Am Mittwoch, 12. Oktober 1949 lud die Kirchenpflege zu einem öffentlichen Besprechungsabend zur Kircheninnenrenovation in die Kirche ein, die von etwa 200 Gemeindegliedern besucht wurde und fast drei Stunden dauerte. Unter anderem wurde auch über das Engelchen auf dem Taufstein und die farbigen Kirchenfenster diskutiert. Der Kunsthistoriker Professor Linus Birchler setzte sich in seinem Gutachten für die Beseitigung des weissen Engels auf dem Taufstein und der farbigen Fenster auf der Kanzelseite ein, die er als wertlose Glasmalereien bezeichnete. Dr. iur. Hans Fürst hingegen plädierte dafür, man solle vorderhand alles beim Alten belassen, um die Abstimmung nicht zu gefährden.
Der Aktuar der Kirchenpflege, Eduard Kuhn, kämpfte in der Kirchenbehörde entschieden für den Erhalt des Engelchens auf dem Taufstein, unterlag aber der Mehrheit.
Die Gründe, die die Kirchenpflege bewogen, das Engelchen zu entfernen, legte sie in der Weisung an die Stimmberechtigten vom 3. April / 30. Juni 1950 unter dem Kapitel «Taufstein» wie folgt dar:
«Die Frage nach der Gestaltung des Taufsteins beschäftigte die Behörde nicht wenig. Der heutige Taufsteinaufsatz ist nicht ursprünglich. Seine Höhe hat zu verschiedenen Unzukömmlichkeiten geführt.
Es soll deshalb der ursprüngliche Zustand wieder hergestellt werden, indem der Aufsatz durch eine wenig über den Taufstein vorragende Abdeckplatte ersetzt wird.

Reformierte Kirche, Blick von der Kanzel gegen den Turm. Im Vordergrund der Taufstein mit Aufsatz. 

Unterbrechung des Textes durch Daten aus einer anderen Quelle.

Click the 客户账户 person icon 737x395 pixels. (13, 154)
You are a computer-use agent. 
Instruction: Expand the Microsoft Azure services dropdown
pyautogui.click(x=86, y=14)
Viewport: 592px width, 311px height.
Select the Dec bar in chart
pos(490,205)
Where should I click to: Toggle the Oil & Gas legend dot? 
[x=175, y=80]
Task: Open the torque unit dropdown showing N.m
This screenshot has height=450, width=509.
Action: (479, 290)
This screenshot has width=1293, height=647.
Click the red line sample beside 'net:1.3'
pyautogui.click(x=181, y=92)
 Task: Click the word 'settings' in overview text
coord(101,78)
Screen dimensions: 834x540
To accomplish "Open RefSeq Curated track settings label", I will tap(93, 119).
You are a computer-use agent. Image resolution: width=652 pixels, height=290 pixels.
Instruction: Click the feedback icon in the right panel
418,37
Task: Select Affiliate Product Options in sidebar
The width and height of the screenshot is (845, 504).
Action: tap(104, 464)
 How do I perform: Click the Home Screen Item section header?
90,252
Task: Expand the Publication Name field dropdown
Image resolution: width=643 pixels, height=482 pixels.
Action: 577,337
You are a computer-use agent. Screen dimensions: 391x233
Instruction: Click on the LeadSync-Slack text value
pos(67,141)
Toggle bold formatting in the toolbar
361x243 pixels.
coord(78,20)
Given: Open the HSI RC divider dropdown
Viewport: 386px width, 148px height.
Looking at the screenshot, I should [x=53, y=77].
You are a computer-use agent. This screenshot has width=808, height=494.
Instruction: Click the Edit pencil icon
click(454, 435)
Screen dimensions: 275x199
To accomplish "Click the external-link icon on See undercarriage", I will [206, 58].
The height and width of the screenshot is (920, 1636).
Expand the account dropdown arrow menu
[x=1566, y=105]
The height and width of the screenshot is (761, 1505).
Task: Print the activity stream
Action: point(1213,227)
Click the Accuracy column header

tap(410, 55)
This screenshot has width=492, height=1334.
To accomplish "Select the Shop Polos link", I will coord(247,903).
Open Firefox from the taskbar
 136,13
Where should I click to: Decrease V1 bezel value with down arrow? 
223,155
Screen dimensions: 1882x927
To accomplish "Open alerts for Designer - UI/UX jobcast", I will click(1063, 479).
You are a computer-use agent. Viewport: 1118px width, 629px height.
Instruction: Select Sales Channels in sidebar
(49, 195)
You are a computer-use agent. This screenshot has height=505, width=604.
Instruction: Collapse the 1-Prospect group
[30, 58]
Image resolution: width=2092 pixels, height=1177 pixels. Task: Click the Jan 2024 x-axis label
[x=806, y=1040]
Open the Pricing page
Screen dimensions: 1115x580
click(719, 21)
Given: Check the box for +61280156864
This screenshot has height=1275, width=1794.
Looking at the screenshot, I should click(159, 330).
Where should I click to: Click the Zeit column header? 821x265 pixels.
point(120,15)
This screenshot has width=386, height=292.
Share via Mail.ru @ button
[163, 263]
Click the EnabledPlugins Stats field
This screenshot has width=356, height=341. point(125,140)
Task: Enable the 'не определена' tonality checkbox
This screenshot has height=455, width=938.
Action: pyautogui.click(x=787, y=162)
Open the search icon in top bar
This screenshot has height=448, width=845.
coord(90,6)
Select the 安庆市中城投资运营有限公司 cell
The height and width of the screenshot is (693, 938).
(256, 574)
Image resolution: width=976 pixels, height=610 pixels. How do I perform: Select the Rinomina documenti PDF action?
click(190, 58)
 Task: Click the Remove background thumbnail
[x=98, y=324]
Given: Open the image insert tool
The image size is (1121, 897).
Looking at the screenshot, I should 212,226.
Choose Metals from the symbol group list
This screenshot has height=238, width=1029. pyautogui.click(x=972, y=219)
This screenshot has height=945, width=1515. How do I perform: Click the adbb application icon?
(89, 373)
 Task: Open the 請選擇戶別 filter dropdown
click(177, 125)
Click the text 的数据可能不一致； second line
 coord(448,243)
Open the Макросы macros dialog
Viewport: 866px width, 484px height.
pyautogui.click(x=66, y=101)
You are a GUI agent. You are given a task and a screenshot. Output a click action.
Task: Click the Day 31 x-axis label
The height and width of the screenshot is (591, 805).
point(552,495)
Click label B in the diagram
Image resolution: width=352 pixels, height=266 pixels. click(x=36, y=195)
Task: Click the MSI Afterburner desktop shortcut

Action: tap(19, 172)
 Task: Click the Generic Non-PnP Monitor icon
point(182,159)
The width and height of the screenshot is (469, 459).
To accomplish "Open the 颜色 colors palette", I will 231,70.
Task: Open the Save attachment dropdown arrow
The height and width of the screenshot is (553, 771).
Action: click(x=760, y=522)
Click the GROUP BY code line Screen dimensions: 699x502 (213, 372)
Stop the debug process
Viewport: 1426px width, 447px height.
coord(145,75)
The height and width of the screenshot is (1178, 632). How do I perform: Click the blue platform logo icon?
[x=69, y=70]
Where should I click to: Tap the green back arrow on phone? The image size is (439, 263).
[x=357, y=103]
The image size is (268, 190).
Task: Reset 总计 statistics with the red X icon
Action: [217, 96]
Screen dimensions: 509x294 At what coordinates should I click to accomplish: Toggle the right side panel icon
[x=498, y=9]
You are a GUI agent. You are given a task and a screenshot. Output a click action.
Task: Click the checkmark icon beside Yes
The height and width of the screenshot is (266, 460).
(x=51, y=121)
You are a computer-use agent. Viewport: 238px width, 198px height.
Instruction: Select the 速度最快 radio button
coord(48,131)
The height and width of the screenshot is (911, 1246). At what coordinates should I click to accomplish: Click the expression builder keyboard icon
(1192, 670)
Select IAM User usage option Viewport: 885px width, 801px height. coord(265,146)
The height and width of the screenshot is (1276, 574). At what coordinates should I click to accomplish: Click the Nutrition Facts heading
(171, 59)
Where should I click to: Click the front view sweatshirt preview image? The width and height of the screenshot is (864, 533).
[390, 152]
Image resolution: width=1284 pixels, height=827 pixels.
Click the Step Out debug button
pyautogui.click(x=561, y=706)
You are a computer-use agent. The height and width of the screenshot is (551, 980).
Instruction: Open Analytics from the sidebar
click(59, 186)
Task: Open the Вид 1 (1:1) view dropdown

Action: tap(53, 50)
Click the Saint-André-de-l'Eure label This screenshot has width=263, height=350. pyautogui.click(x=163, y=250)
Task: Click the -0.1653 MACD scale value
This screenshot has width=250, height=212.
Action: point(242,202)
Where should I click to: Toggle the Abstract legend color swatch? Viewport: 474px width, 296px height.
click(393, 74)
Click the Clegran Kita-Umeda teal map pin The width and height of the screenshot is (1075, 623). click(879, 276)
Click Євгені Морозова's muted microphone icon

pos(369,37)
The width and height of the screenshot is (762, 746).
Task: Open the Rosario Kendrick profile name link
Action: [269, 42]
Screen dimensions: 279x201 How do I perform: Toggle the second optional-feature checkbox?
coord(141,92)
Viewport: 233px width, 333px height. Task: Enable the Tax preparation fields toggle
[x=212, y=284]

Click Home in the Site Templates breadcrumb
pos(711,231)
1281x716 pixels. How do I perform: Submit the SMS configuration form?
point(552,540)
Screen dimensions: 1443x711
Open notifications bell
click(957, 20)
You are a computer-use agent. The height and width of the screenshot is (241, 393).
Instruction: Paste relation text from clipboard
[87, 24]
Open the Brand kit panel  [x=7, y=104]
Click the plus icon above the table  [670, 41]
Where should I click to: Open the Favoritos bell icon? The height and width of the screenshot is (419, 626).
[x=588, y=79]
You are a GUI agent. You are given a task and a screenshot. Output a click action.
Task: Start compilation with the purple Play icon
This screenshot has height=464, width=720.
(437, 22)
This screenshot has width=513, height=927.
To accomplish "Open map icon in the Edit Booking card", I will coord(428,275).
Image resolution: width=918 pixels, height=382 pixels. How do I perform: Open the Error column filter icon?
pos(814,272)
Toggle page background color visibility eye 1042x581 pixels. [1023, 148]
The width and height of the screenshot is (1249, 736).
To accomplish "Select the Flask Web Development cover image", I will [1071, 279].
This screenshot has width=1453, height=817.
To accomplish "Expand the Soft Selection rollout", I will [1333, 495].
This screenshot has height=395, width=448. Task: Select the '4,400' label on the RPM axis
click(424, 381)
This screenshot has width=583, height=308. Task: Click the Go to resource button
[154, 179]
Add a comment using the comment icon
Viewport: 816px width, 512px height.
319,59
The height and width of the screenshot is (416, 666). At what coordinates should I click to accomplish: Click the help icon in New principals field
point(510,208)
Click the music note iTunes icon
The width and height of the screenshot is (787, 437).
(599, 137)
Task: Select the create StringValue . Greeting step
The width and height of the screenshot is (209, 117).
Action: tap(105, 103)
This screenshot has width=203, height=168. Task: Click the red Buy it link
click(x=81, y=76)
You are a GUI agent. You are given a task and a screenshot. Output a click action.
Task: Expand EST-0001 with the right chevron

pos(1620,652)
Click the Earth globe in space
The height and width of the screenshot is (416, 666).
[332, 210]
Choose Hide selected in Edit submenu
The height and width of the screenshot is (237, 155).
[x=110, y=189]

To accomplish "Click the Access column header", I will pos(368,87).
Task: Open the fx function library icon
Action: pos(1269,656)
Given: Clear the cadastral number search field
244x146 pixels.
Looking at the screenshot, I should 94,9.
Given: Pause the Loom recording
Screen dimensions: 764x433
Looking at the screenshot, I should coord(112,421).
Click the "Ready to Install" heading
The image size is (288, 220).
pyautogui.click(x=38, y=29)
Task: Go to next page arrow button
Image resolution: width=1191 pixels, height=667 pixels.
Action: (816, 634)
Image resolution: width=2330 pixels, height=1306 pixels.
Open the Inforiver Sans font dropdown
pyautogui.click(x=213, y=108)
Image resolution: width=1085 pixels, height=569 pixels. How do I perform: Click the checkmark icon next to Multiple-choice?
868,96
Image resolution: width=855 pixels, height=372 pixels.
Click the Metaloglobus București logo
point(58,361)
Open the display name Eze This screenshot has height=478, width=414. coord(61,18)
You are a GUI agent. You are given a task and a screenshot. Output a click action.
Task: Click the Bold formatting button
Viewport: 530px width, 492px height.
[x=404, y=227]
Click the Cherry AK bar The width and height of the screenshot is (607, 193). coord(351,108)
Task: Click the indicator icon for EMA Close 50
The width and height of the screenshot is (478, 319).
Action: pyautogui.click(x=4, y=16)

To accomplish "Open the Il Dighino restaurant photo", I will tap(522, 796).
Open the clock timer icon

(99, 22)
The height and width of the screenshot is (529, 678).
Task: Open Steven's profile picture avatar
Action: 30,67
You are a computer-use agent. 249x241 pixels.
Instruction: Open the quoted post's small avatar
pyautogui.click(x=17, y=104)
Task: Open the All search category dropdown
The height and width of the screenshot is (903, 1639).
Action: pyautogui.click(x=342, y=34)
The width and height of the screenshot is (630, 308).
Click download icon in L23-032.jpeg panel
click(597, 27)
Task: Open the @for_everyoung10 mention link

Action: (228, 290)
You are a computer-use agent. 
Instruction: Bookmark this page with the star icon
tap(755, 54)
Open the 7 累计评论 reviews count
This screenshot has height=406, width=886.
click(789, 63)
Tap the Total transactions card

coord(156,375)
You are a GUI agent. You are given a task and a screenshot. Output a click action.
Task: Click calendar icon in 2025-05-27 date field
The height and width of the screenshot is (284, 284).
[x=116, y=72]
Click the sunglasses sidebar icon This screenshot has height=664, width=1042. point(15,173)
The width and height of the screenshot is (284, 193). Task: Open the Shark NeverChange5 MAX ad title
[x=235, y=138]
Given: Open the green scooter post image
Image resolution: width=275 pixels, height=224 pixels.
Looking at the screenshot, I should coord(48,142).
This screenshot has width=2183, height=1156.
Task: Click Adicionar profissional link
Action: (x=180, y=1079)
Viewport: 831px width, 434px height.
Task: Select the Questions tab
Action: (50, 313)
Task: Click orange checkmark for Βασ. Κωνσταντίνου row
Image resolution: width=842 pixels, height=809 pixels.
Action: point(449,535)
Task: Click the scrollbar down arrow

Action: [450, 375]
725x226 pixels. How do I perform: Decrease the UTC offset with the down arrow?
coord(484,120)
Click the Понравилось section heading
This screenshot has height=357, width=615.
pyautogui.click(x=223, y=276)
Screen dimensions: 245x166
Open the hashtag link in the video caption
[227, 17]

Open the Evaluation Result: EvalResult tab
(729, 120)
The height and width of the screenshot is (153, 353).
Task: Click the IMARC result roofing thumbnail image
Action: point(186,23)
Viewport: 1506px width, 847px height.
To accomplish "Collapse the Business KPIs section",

Diese Gestaltung wird insofern vorteilhaft sein, als die Geistlichen sich bei Trauungen und Kinderlehren wieder hinter dem Taufstein aufstellen können. Dieser Standort kann auch bei Vorträgen, für ein im Kirchgemeindehaus nicht mehr Platz findendes Publikum, eingenommen werden. Die Aufstellung hinter dem Taufstein ermöglicht dem Pfarrer, die kinderlehrpflichtige Jugend besser im Auge zu behalten und verbessert die akustischen Verhältnisse bedeutend. Den Freunden des bisherigen Taufsteins sei gesagt, dass die vorgeschlagene Änderung Fr. 200.- ausmacht. Es bestünde somit die Möglichkeit, jederzeit wieder den alten Aufsatz anzubringen, falls sich die Gemeinde nicht an die beschriebene Abdeckplatte gewöhnen könnte. Letztere könnte jederzeit wieder verwendet werden, sodass der Gemeinde praktisch jeder Verlust erspart bliebe.»
Am 3. September 1950 wurden die Kredite für die Innenrenovation und eine neue Orgel durch die Stimmberechtigten genehmigt. In der darauffolgenden Kirchenpflegesitzung am 5. September wurde das Vorgehen betreffend Taufstein und Engel – wie in der Weisung versprochen – nochmals bekräftigt.
Das weitere Schicksal des Engelchens bleibt jedoch vollständig im Dunkeln. Auch weiss niemand, wann seine Ärmchen abgebrochen und mit grauem Zement notdürftig wieder angeheftet worden sind. Dass es in der Familie von Sigrist Bodmer ein Zuhause gefunden hat, darf als Glücksfall bezeichnet werden.

Das Gerüst für die Innenrenovation von 1950 ist gestellt. Noch steht die Plastik auf dem Taufstein.

Wie weiter mit dem betenden Kind?

Die von Bildhauer Ueli Fausch fachmännisch restaurierte kleine Statue geht nun in den Besitz der reformierten Kirchgemeinde über.
Als ich eine über 90-jährige Alt-Wädenswilerin auf das Engelchen auf dem Taufstein ansprach, strahlte sie und sagte: «Tüends doch wider ane – mindischtens a miinere Beärdigung!»
Nächstes Jahr feiert unsere Kirche das 250-Jahr-Jubiläum ihrer Entstehung. Es ist zu hoffen, dass dann auch das betende Kind für seinen 150. Geburtstag die ihm gebührende Aufmerksamkeit findet.



Peter Weiss


Das «Engelchen» ist rundum schön gearbeitet.